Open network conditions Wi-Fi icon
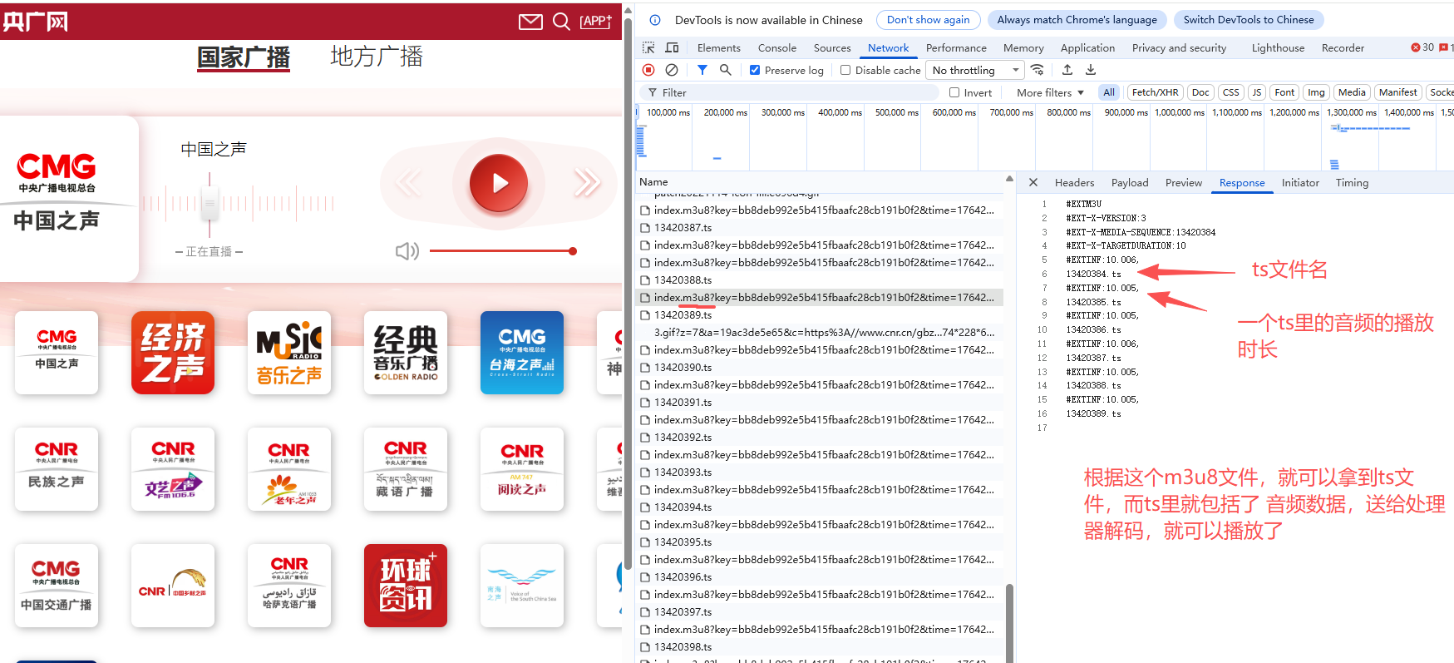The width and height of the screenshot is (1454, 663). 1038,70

==

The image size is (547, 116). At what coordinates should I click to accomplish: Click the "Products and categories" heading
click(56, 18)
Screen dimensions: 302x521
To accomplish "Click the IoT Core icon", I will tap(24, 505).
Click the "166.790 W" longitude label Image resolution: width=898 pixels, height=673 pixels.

* [Exercise task]: Arrange the rows starting at the line that contains "Screen dimensions: 302x521" and ending at the line that contains "pixels, height=673 pixels." as a numbered list, omitting any blank lines.

* [Response below]:
1. Screen dimensions: 302x521
2. To accomplish "Click the IoT Core icon", I will tap(24, 505).
3. Click the "166.790 W" longitude label Image resolution: width=898 pixels, height=673 pixels.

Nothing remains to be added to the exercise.